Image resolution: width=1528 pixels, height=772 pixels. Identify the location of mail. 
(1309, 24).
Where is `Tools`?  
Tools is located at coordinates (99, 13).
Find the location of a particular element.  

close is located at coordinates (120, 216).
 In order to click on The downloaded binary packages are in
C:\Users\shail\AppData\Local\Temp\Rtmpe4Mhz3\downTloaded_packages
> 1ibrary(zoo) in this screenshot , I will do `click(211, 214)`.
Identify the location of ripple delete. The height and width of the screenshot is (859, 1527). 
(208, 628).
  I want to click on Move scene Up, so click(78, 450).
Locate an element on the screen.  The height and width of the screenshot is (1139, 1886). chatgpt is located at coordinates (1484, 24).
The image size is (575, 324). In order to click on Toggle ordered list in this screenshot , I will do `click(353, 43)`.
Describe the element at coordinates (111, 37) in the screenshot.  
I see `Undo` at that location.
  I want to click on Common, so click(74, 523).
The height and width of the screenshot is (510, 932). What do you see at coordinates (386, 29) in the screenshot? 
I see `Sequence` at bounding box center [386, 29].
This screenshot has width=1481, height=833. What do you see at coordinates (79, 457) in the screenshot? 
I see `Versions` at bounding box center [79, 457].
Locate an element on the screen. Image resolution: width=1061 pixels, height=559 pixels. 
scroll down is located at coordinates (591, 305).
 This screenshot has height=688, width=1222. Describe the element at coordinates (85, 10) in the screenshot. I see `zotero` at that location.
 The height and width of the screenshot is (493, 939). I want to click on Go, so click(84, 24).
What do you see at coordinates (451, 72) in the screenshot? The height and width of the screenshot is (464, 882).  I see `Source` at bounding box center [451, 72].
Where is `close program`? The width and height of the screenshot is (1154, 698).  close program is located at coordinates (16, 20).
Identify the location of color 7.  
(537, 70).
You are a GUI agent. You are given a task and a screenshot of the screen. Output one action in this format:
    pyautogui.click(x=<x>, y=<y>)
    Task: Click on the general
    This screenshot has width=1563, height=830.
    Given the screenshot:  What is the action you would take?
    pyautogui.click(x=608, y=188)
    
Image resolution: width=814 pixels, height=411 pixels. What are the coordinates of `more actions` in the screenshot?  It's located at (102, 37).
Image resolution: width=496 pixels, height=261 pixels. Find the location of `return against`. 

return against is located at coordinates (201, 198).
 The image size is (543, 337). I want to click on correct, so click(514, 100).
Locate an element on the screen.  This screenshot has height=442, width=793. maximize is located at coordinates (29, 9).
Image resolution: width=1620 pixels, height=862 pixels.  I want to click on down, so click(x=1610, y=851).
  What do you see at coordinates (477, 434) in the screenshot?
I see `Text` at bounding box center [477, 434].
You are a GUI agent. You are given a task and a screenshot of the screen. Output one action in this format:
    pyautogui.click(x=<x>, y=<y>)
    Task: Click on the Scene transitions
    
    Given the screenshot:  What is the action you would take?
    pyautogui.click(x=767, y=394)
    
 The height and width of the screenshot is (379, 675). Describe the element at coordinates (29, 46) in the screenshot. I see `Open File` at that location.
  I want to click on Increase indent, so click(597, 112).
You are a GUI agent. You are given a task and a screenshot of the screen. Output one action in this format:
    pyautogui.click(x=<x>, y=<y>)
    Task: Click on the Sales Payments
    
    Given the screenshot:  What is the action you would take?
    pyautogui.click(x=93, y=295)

================

Please write down every entry above again, word for word and line by line, with nothing changed.

• The solution
Image resolution: width=1528 pixels, height=772 pixels. Identify the location of mail. 
(1309, 24).
Where is `Tools`?  
Tools is located at coordinates (99, 13).
Find the location of a particular element.  

close is located at coordinates (120, 216).
 In order to click on The downloaded binary packages are in
C:\Users\shail\AppData\Local\Temp\Rtmpe4Mhz3\downTloaded_packages
> 1ibrary(zoo) in this screenshot , I will do `click(211, 214)`.
Identify the location of ripple delete. The height and width of the screenshot is (859, 1527). 
(208, 628).
  I want to click on Move scene Up, so click(78, 450).
Locate an element on the screen.  The height and width of the screenshot is (1139, 1886). chatgpt is located at coordinates (1484, 24).
The image size is (575, 324). In order to click on Toggle ordered list in this screenshot , I will do `click(353, 43)`.
Describe the element at coordinates (111, 37) in the screenshot.  
I see `Undo` at that location.
  I want to click on Common, so click(74, 523).
The height and width of the screenshot is (510, 932). What do you see at coordinates (386, 29) in the screenshot? 
I see `Sequence` at bounding box center [386, 29].
This screenshot has width=1481, height=833. What do you see at coordinates (79, 457) in the screenshot? 
I see `Versions` at bounding box center [79, 457].
Locate an element on the screen. Image resolution: width=1061 pixels, height=559 pixels. 
scroll down is located at coordinates (591, 305).
 This screenshot has height=688, width=1222. Describe the element at coordinates (85, 10) in the screenshot. I see `zotero` at that location.
 The height and width of the screenshot is (493, 939). I want to click on Go, so click(84, 24).
What do you see at coordinates (451, 72) in the screenshot? The height and width of the screenshot is (464, 882).  I see `Source` at bounding box center [451, 72].
Where is `close program`? The width and height of the screenshot is (1154, 698).  close program is located at coordinates (16, 20).
Identify the location of color 7.  
(537, 70).
You are a GUI agent. You are given a task and a screenshot of the screen. Output one action in this format:
    pyautogui.click(x=<x>, y=<y>)
    Task: Click on the general
    This screenshot has width=1563, height=830.
    Given the screenshot:  What is the action you would take?
    pyautogui.click(x=608, y=188)
    
Image resolution: width=814 pixels, height=411 pixels. What are the coordinates of `more actions` in the screenshot?  It's located at (102, 37).
Image resolution: width=496 pixels, height=261 pixels. Find the location of `return against`. 

return against is located at coordinates (201, 198).
 The image size is (543, 337). I want to click on correct, so click(514, 100).
Locate an element on the screen.  This screenshot has height=442, width=793. maximize is located at coordinates (29, 9).
Image resolution: width=1620 pixels, height=862 pixels.  I want to click on down, so click(x=1610, y=851).
  What do you see at coordinates (477, 434) in the screenshot?
I see `Text` at bounding box center [477, 434].
You are a GUI agent. You are given a task and a screenshot of the screen. Output one action in this format:
    pyautogui.click(x=<x>, y=<y>)
    Task: Click on the Scene transitions
    
    Given the screenshot:  What is the action you would take?
    pyautogui.click(x=767, y=394)
    
 The height and width of the screenshot is (379, 675). Describe the element at coordinates (29, 46) in the screenshot. I see `Open File` at that location.
  I want to click on Increase indent, so click(597, 112).
You are a GUI agent. You are given a task and a screenshot of the screen. Output one action in this format:
    pyautogui.click(x=<x>, y=<y>)
    Task: Click on the Sales Payments
    
    Given the screenshot:  What is the action you would take?
    pyautogui.click(x=93, y=295)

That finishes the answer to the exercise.